Matías Tarnopolsky, the artistic director and executive of Cal Performances at UC Berkeley, is leaving after nine seasons.

Cal Performances announced Monday that Tarnopolsky will leave his position in June to become president and CEO of the Philadelphia Orchestra. He leaves a legacy of shows and performances demonstrating a range of diversity that connected audiences to innovative artists from around the world.

“The last nine years have been extraordinary, surrounded by an inspiring cultural and intellectual environment, appreciative and engaged audiences, and artists and ensembles who give their best when they perform under our auspices," Tarnopolsky said in a press release announcing his move.

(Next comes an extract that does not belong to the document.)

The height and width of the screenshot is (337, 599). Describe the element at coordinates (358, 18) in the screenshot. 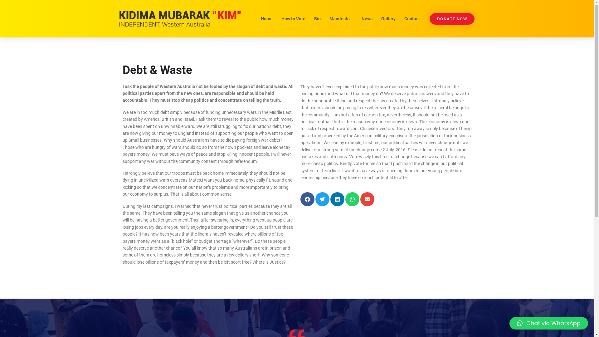

I see `'News'` at that location.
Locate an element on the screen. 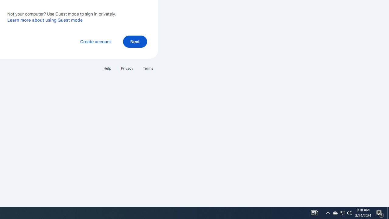 The height and width of the screenshot is (219, 389). 'Create account' is located at coordinates (95, 41).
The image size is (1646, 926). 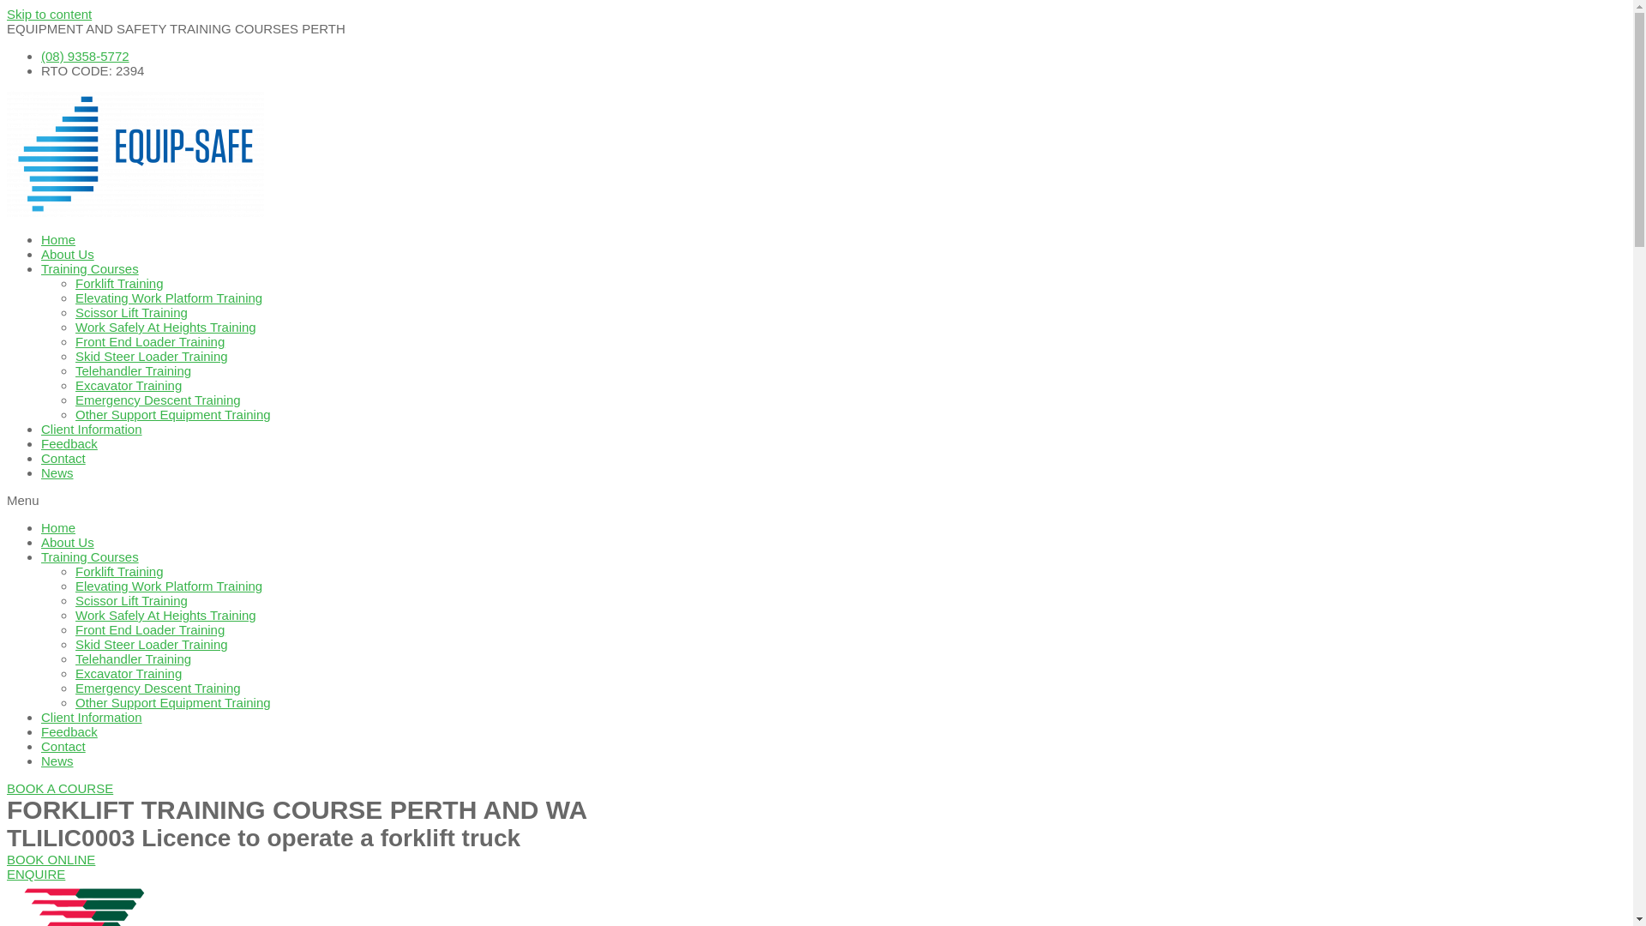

Tarnopolsky, 48, took over the position at Cal Performances in 2009 from Robert Cole, who had been in the role for over 20 years. Under Cole's leadership, Cal Performances became a world-renowned institution and made the UC Berkeley organization Northern California's largest presenter of the performing arts. When Tarnopolsky came into the job, he had a institutional reputation to uphold.


Yet he rose to the occasion. Tarnopolsky was instrumental in staging the exclusive performances of Robert Wilson and Philip Glass’s opera Einstein on the Beach in 2012. Three years later, Tarnopolsky started Berkeley RADICAL (Research and Development Initiative in Creativity Arts and Learning), which attracted respected artists from all over the world, such as Gustavo Dudamel and the Simon Bolivar Orchestra of Venezuela, and the Vienna Philharmonic Orchestra.

Under Tarnopolsky's direction, Cal Performances also commissioned several notable works, such as pieces from choreographers Robert Battle and Mark Morris.

Tarnopolsky told the San Francisco Chronicle that classical music was always his first area of interest, having worked in administrative positions for the Chicago Symphony and the New York Philharmonic before coming to Cal Performances. Explaining his move to the Philadelphia Orchestra, Tarnopolsky cited his admiration for the organization and its music director, Yannick Nézet-Séguin.

“I’m genuinely happy to go back to working with an orchestra,” Tarnopolsky told the Chronicle. “But the range of artists I’ve worked with at Cal Performances has helped put the symphonic world in context for me.”